|
Re: Which is better? Several small/medium indexes or one huge/massive index? [message #676 is a reply to message #674] |
Thu, 01 February 2018 10:27 |
FoxTrot Engineering
Messages: 404 Registered: April 2020
|
Senior Member |
|
|
'Ajk Sanders' via foxtrot-search wrote:
> Which is better?
>
> Several small/medium indexes or one huge/massive index?
It depends…
If some of your indexed data is rarely modified (e.g. some archives or reference documents), while some other are frequently modified, it is usually wise to handle them in different FoxTrot indices; updating your frequently-modified-data index will be quite faster.
The same goes if you index logically distinct sets of data, and often know in which sets you want to search or not.
If you have an (i)Mac Pro with many cores and fast SSD drive, indexing / updating multiple indices in parallel may also be faster than having a single monolithic index.

Aim: Reproduce the entire forum reply on index size word for word. Work only from the forum reply on index size.

Information supplied:

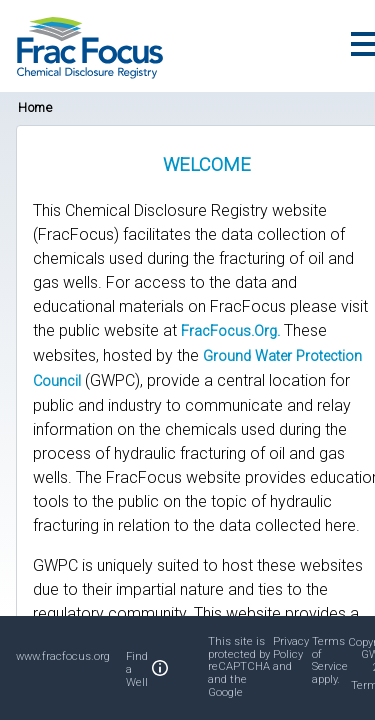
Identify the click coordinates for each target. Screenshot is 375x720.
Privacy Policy (291, 648)
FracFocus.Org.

Expected answer:
|
Re: Which is better? Several small/medium indexes or one huge/massive index? [message #676 is a reply to message #674] |
Thu, 01 February 2018 10:27 |
FoxTrot Engineering
Messages: 404 Registered: April 2020
|
Senior Member |
|
|
'Ajk Sanders' via foxtrot-search wrote:
> Which is better?
>
> Several small/medium indexes or one huge/massive index?
It depends…
If some of your indexed data is rarely modified (e.g. some archives or reference documents), while some other are frequently modified, it is usually wise to handle them in different FoxTrot indices; updating your frequently-modified-data index will be quite faster.
The same goes if you index logically distinct sets of data, and often know in which sets you want to search or not.
If you have an (i)Mac Pro with many cores and fast SSD drive, indexing / updating multiple indices in parallel may also be faster than having a single monolithic index.